What is the count of lines in the data that hold the string "Toggle"? State the number alone.

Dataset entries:
====
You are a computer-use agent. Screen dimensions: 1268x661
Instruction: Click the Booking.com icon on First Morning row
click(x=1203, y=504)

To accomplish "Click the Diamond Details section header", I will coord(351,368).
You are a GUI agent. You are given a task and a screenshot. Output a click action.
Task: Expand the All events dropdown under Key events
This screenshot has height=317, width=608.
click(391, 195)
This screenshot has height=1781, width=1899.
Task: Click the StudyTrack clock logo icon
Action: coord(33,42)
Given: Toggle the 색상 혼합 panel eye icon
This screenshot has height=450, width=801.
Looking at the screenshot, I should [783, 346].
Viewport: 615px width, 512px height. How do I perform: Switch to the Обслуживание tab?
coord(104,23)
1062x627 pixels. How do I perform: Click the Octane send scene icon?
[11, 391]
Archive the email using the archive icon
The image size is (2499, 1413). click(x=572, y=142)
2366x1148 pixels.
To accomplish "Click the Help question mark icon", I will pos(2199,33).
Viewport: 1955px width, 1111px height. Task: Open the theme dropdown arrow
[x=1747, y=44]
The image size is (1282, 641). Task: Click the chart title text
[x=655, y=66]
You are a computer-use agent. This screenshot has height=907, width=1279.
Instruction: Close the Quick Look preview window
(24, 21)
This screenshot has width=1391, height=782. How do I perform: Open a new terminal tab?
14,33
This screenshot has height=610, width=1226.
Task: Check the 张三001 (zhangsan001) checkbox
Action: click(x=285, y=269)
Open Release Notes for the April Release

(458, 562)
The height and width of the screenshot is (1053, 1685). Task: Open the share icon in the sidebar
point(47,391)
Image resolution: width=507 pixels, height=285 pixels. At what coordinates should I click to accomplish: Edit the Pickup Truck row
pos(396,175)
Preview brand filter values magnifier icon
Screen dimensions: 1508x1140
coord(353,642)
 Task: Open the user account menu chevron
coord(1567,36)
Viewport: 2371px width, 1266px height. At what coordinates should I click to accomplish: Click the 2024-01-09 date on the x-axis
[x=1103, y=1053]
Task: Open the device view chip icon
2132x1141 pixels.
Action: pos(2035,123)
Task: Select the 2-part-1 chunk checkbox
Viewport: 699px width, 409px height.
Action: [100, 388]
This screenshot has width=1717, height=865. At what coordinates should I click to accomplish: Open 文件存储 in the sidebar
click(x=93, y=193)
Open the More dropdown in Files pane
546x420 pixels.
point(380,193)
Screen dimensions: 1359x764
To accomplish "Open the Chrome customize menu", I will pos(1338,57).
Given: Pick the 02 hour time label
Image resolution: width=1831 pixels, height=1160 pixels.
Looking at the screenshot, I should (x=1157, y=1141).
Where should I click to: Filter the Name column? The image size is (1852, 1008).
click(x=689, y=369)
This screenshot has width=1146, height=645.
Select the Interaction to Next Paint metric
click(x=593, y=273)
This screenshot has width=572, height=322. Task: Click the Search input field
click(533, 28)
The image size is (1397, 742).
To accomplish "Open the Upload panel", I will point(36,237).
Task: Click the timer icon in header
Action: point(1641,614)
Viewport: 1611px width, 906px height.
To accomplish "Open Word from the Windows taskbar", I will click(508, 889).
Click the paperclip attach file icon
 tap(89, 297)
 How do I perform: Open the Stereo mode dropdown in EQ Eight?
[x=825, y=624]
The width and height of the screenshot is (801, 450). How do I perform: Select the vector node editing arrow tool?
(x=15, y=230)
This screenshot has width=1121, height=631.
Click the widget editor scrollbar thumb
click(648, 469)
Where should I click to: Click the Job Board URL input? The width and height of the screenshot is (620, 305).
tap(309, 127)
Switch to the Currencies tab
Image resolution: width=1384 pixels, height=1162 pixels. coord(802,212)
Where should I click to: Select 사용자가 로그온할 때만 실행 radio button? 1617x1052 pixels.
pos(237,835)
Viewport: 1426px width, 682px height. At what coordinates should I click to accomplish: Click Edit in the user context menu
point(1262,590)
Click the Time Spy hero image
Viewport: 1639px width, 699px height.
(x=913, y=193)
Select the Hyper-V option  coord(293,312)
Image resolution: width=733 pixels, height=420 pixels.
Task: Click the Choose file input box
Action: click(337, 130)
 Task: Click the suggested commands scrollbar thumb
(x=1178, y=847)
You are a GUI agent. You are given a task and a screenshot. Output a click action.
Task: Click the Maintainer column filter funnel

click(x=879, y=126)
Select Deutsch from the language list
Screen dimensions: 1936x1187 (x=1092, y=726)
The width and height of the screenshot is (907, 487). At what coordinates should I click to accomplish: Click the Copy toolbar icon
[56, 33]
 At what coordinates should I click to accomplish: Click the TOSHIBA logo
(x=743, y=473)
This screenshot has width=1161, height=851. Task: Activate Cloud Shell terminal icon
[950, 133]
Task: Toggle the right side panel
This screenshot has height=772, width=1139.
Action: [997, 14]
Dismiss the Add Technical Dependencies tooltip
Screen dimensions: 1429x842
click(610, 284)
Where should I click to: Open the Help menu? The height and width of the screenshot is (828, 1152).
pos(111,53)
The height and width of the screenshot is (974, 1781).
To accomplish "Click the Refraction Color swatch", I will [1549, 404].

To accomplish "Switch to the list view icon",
====
» Response area:
2